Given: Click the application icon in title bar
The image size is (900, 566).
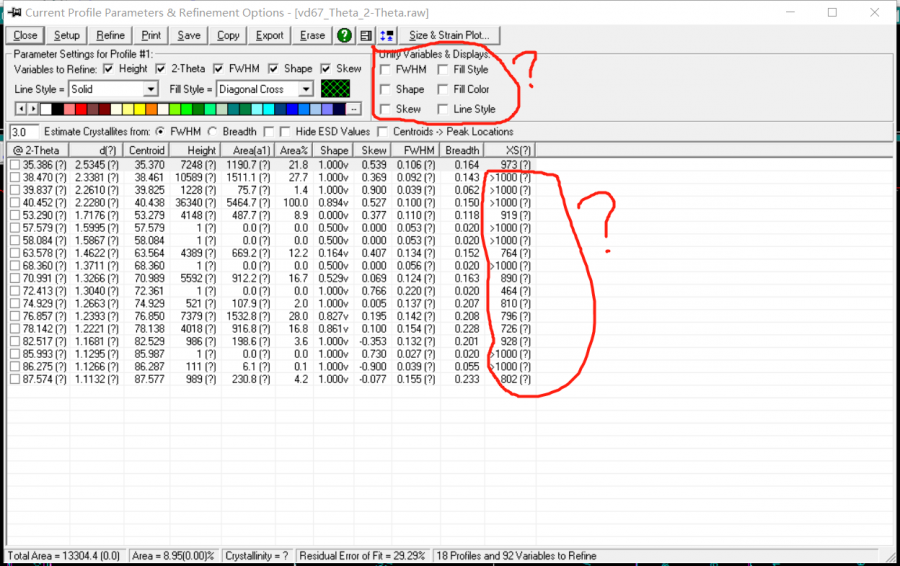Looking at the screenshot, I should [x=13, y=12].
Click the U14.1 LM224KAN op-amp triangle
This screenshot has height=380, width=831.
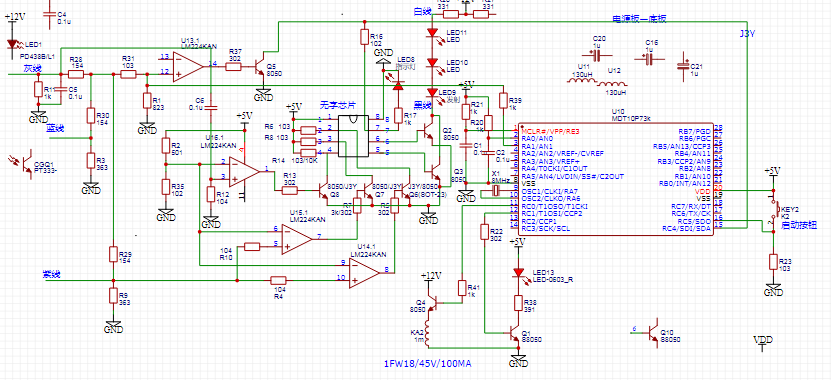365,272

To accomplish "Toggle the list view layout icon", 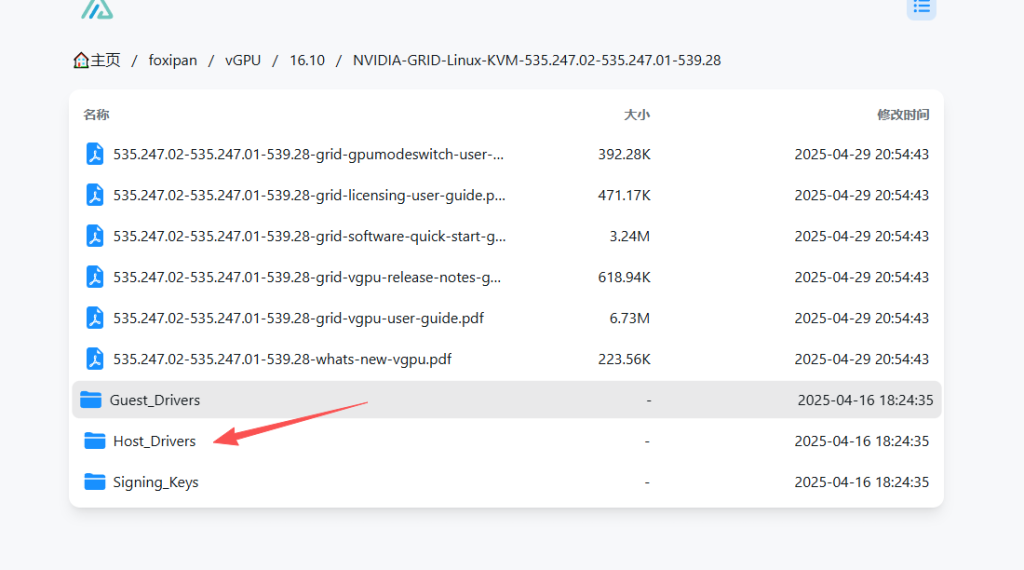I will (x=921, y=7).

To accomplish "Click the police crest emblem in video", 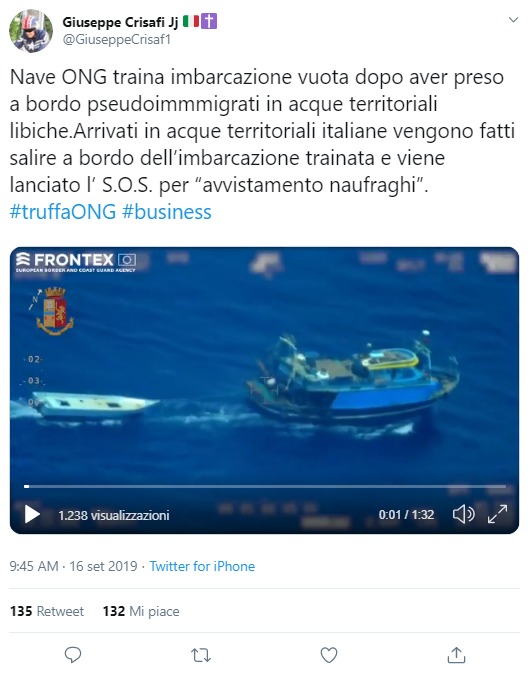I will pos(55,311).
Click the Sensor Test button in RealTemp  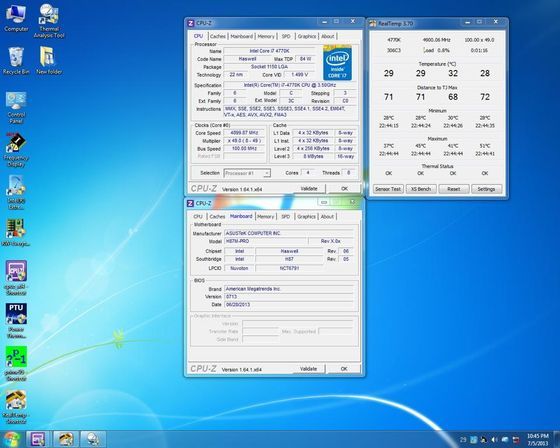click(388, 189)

——————————

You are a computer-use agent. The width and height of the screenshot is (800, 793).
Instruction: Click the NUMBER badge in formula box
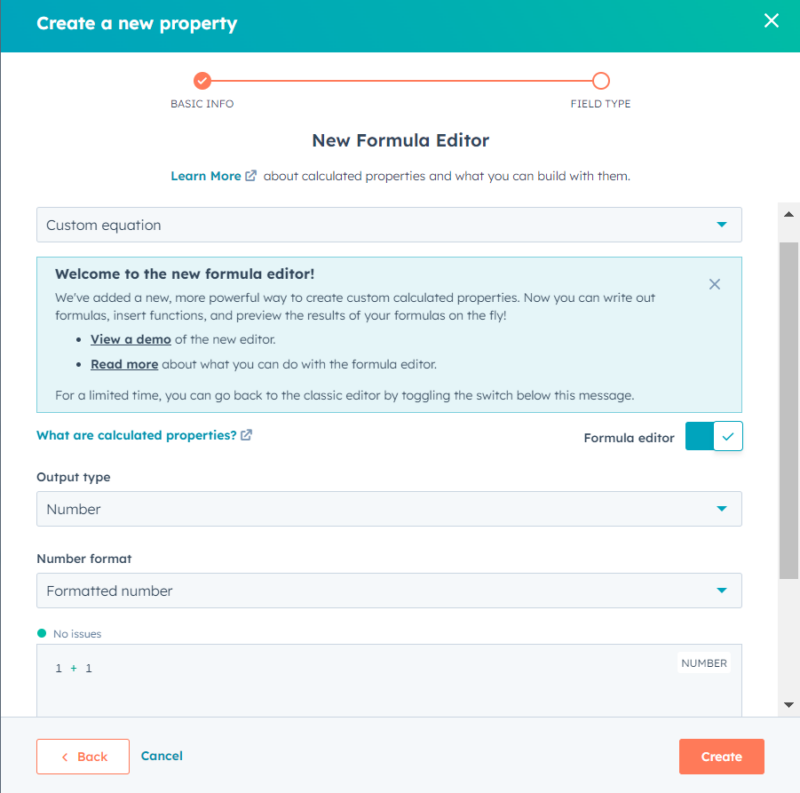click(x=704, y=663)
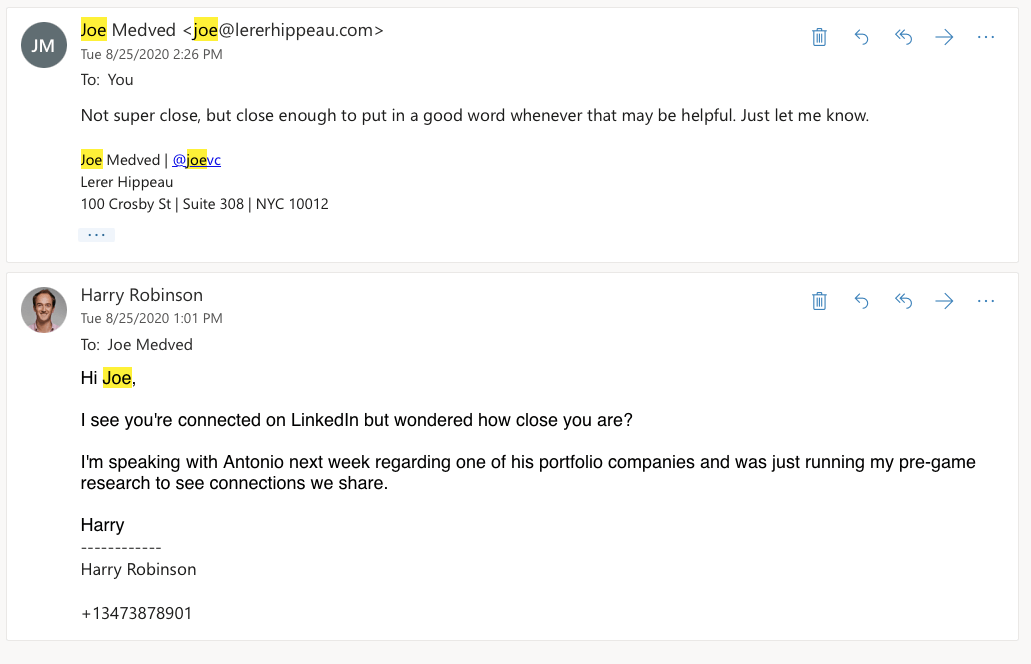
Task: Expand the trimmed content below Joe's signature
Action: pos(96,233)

——————————

Recast the part of the records that opens with the line containing "You are a computer-use" and closes with the line containing "Action: pos(96,233)", both included, as a Markdown table with the columns Row and Line. Give a row number and the line for each, and leave out blank lines and pictures.

| Row | Line |
|---|---|
| 1 | You are a computer-use agent. The width and height of the screenshot is (800, 793). |
| 2 | Instruction: Click the NUMBER badge in formula box |
| 3 | click(x=704, y=663) |
| 4 | Task: Expand the trimmed content below Joe's signature |
| 5 | Action: pos(96,233) |